WHAT IS EXPECTED: Would you copy only the lines below, from the one containing "You are a computer-use" through the very last one, leaving the pictures out?

*** DATA EXTRACT ***

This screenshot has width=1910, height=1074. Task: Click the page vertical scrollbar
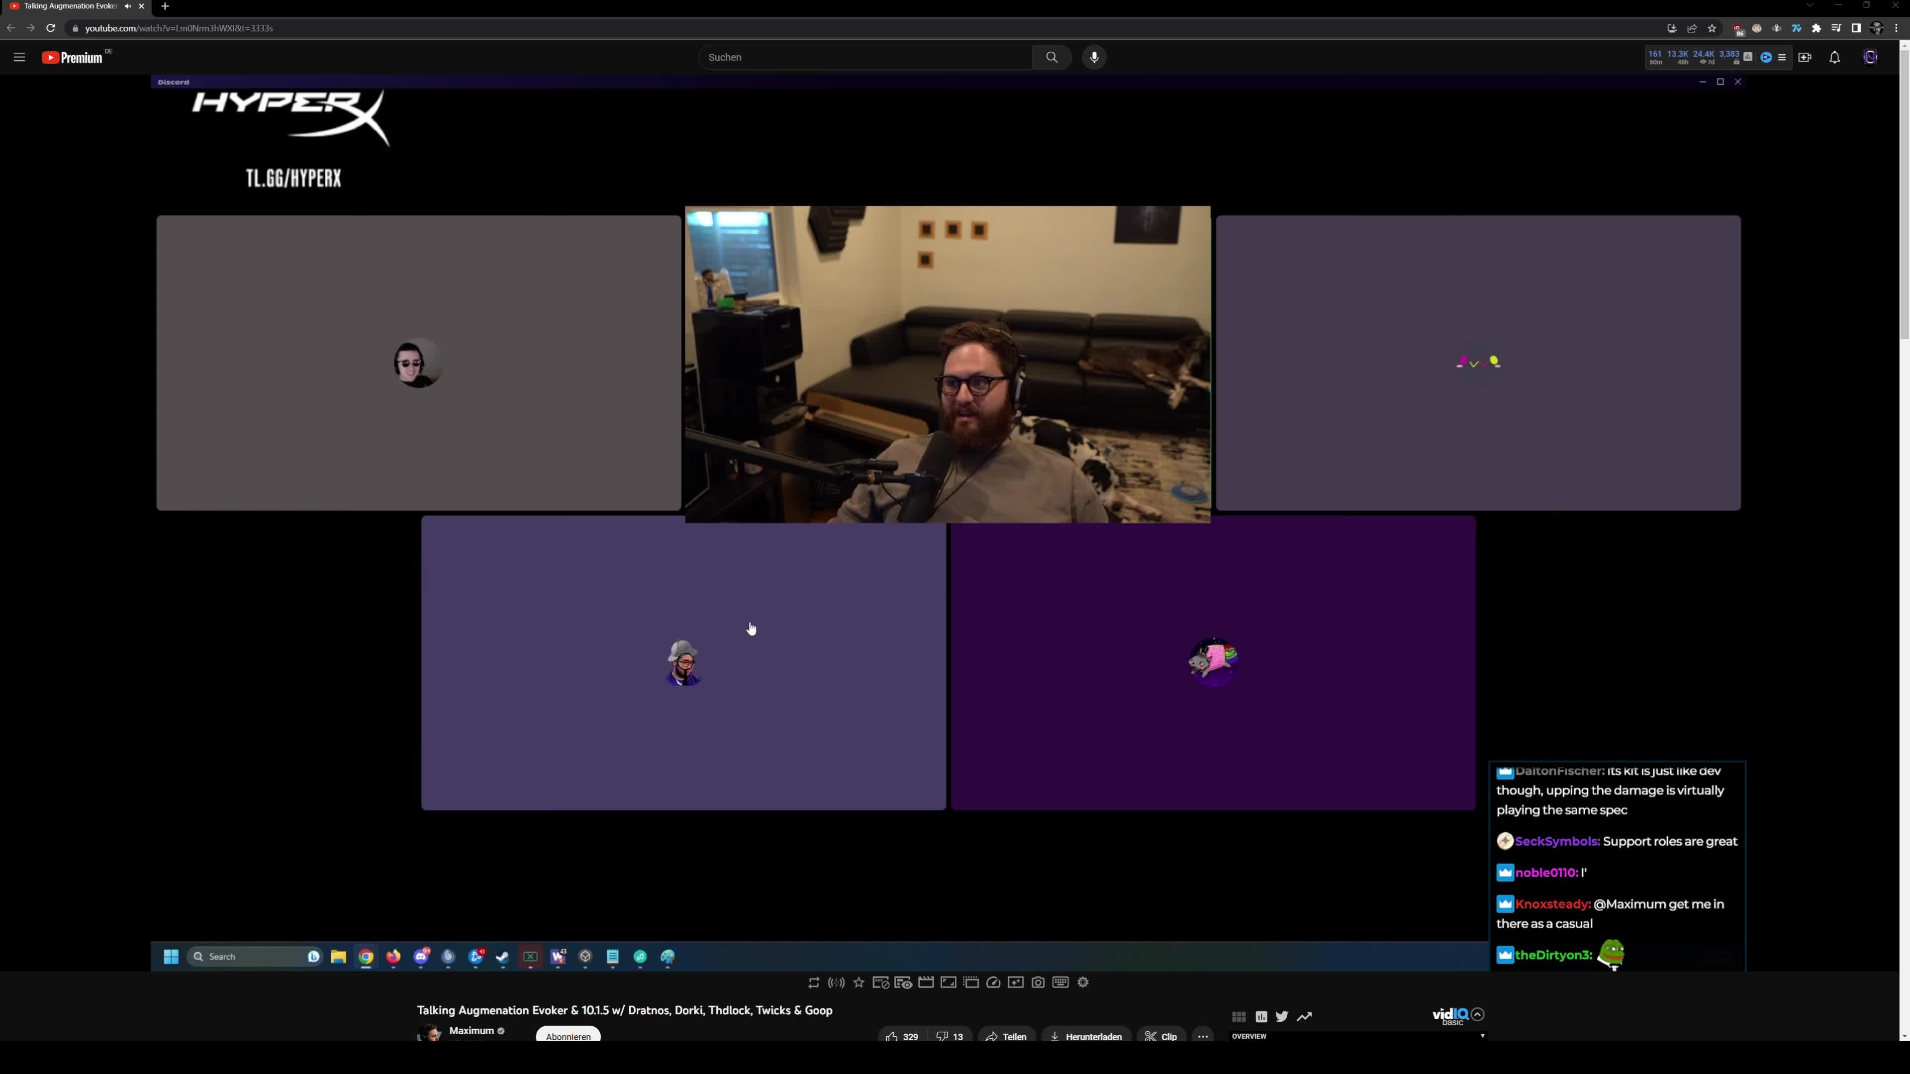coord(1904,193)
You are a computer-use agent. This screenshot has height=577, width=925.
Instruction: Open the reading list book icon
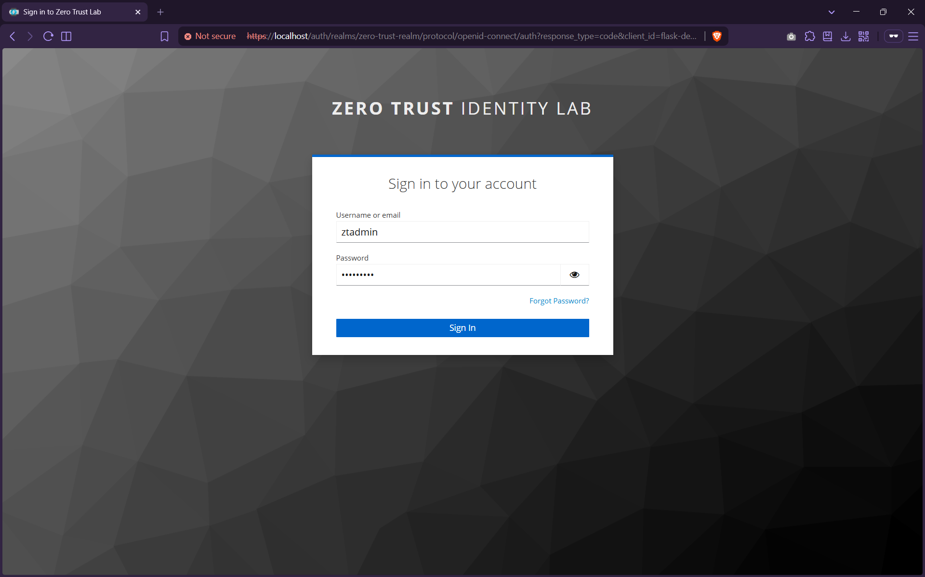[x=828, y=36]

***

ANSWER SECTION:
You are a computer-use agent. This screenshot has height=577, width=925.
Instruction: Open the reading list book icon
[x=828, y=36]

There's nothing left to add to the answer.